◆ **Assignment**
With the line containing "Instruction: Switch to" as the start and the line containing "Open the client.cljs" as the end, transcribe that span of the entries below exactly, including both.

◆ **Supplied records**
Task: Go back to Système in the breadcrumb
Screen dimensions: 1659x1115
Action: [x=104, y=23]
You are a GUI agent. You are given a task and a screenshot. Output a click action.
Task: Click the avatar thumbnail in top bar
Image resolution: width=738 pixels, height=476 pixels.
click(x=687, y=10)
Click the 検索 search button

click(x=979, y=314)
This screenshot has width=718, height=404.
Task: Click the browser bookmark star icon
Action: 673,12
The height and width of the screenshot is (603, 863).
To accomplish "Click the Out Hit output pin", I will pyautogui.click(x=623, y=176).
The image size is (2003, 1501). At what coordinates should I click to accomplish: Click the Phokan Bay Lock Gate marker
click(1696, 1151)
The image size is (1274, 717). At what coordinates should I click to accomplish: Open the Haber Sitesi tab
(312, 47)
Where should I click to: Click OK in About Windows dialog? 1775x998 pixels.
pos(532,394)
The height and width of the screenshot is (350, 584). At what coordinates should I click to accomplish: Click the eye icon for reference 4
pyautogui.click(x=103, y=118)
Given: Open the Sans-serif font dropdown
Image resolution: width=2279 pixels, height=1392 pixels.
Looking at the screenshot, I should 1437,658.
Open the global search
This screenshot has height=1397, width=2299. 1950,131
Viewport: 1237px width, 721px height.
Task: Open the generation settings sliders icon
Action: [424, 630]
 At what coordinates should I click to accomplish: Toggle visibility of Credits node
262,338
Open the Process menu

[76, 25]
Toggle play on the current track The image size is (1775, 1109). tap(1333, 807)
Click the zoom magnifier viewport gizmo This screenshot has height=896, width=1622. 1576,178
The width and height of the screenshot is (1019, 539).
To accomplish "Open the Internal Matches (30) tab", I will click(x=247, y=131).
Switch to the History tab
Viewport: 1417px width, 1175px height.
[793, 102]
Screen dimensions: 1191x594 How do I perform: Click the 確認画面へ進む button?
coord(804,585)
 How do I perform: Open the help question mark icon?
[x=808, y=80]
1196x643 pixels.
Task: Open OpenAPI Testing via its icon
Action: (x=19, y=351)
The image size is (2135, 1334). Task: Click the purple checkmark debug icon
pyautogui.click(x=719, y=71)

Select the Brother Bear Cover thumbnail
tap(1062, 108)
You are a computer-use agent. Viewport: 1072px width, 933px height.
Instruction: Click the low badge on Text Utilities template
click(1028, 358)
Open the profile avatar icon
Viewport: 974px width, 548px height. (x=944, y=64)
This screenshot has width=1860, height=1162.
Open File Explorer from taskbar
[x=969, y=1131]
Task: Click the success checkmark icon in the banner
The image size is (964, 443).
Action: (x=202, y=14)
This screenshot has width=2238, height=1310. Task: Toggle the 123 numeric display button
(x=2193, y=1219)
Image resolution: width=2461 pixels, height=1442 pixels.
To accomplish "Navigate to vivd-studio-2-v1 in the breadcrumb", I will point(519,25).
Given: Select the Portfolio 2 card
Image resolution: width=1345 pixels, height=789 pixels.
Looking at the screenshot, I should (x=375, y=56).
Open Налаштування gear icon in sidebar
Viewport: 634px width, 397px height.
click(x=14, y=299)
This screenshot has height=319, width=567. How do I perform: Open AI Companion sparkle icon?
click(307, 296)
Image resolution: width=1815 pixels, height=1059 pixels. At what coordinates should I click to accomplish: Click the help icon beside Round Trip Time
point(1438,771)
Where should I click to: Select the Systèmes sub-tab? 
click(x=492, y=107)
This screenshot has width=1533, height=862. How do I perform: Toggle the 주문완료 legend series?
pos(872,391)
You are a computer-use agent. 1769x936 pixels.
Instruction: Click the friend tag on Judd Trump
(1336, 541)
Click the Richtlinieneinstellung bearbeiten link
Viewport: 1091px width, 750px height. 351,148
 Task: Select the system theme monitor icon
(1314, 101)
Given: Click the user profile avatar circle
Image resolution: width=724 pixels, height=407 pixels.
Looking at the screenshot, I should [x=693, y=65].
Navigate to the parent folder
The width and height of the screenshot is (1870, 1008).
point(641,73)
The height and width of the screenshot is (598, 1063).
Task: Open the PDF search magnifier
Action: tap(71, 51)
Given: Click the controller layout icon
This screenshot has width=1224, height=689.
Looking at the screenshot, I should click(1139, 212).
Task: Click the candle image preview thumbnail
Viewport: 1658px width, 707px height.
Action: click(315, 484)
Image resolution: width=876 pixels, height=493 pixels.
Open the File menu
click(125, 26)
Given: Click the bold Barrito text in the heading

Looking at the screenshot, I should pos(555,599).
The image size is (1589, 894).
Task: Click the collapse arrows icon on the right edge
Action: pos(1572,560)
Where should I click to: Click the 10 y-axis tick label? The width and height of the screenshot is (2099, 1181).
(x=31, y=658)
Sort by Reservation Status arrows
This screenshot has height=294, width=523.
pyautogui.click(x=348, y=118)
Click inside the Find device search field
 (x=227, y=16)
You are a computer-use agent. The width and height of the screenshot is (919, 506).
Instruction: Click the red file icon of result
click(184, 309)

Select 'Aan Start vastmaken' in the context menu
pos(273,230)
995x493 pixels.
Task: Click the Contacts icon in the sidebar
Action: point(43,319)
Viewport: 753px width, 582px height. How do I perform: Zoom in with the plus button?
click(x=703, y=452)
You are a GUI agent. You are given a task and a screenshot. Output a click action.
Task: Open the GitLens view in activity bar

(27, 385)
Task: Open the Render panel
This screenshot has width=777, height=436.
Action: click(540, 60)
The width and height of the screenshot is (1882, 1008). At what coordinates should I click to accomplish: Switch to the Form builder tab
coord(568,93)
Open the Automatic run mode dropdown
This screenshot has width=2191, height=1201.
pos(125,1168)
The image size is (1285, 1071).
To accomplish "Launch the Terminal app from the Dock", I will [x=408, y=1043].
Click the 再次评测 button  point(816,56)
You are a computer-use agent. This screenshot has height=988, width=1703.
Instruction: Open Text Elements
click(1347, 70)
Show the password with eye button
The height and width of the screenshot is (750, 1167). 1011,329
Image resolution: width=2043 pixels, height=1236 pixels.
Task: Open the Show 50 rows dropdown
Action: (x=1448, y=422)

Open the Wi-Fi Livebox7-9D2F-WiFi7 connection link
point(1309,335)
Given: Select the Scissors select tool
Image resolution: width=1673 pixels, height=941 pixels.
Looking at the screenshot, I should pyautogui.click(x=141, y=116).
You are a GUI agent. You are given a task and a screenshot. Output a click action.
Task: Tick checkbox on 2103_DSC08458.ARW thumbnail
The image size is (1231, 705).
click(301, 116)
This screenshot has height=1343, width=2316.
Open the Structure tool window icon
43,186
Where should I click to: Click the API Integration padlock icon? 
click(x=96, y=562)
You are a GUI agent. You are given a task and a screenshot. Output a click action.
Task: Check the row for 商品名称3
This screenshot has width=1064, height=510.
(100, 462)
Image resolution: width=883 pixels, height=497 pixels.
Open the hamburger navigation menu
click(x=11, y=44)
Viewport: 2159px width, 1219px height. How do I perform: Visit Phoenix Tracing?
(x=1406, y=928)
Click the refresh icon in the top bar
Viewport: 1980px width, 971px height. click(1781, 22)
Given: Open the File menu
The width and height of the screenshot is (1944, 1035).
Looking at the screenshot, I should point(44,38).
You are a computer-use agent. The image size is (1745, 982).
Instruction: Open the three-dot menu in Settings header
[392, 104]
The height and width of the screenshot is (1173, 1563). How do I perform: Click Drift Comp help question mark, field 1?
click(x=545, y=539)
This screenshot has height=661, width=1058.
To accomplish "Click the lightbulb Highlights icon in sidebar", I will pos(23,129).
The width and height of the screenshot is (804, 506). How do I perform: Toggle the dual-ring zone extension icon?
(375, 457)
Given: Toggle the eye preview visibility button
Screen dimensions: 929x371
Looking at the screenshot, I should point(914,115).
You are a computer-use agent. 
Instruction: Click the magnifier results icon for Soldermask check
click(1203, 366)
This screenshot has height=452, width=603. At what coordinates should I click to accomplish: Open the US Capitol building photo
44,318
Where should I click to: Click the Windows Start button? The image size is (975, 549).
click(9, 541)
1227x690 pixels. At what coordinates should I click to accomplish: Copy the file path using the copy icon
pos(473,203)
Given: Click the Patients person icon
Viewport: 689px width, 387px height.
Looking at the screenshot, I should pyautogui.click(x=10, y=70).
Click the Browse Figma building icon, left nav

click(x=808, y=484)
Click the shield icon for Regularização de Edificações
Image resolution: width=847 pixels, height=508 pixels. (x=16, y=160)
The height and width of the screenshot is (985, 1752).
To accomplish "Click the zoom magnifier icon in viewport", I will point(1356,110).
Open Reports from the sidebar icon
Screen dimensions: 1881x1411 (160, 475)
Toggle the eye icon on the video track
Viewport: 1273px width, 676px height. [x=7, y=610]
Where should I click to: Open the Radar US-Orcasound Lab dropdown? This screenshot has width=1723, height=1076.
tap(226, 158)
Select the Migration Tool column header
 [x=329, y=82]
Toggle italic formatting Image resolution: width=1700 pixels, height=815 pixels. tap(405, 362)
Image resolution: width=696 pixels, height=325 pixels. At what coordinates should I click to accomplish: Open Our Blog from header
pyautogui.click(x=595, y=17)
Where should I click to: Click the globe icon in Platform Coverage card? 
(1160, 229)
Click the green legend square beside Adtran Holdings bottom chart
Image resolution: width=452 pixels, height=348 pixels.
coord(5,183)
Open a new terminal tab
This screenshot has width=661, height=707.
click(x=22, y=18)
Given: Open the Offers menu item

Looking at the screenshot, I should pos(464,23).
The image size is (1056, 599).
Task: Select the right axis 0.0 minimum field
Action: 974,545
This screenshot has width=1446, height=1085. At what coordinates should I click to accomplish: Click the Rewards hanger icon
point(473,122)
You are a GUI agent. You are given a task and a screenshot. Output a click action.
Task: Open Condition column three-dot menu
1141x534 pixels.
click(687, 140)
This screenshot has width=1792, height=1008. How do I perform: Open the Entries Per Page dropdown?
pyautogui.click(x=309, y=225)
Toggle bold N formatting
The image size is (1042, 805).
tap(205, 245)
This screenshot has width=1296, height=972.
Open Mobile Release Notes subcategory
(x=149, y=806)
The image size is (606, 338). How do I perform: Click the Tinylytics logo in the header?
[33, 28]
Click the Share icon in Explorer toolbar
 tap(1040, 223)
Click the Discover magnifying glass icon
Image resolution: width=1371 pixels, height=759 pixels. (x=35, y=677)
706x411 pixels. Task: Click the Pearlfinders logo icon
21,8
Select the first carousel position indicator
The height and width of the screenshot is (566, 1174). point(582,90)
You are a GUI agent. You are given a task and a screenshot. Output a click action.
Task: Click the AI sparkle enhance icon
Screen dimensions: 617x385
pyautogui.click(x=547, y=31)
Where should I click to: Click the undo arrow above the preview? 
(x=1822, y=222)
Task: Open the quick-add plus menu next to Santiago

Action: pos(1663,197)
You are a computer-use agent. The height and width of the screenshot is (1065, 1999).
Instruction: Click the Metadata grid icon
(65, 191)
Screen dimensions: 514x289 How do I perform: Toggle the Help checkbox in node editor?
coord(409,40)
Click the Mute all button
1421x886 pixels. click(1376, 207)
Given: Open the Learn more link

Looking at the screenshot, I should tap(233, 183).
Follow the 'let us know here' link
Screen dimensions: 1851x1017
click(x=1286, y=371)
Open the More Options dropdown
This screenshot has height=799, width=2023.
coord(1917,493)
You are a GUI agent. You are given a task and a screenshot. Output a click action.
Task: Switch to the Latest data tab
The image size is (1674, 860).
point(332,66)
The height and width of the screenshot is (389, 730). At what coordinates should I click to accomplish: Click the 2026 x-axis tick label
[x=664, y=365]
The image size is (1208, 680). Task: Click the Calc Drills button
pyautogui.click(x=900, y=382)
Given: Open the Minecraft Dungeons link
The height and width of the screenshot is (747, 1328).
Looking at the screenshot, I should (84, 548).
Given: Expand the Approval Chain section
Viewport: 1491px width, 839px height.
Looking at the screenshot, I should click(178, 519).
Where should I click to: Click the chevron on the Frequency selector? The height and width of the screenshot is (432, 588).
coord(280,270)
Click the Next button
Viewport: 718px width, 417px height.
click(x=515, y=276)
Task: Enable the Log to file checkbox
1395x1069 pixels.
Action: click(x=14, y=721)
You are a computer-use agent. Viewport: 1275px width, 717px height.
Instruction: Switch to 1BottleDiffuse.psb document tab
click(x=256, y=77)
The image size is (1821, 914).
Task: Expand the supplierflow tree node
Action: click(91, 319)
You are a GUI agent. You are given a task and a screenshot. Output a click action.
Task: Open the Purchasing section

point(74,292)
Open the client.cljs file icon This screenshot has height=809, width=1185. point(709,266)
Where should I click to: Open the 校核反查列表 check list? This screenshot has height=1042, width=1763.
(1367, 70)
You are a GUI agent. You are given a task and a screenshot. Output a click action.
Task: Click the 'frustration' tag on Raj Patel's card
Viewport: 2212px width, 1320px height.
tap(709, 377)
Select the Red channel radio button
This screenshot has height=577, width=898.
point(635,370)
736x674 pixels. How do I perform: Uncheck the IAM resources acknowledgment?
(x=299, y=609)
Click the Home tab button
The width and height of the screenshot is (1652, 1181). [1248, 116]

◆ **Written reply**
Instruction: Switch to 1BottleDiffuse.psb document tab
click(x=256, y=77)
The image size is (1821, 914).
Task: Expand the supplierflow tree node
Action: click(91, 319)
You are a GUI agent. You are given a task and a screenshot. Output a click action.
Task: Open the Purchasing section

point(74,292)
Open the client.cljs file icon This screenshot has height=809, width=1185. point(709,266)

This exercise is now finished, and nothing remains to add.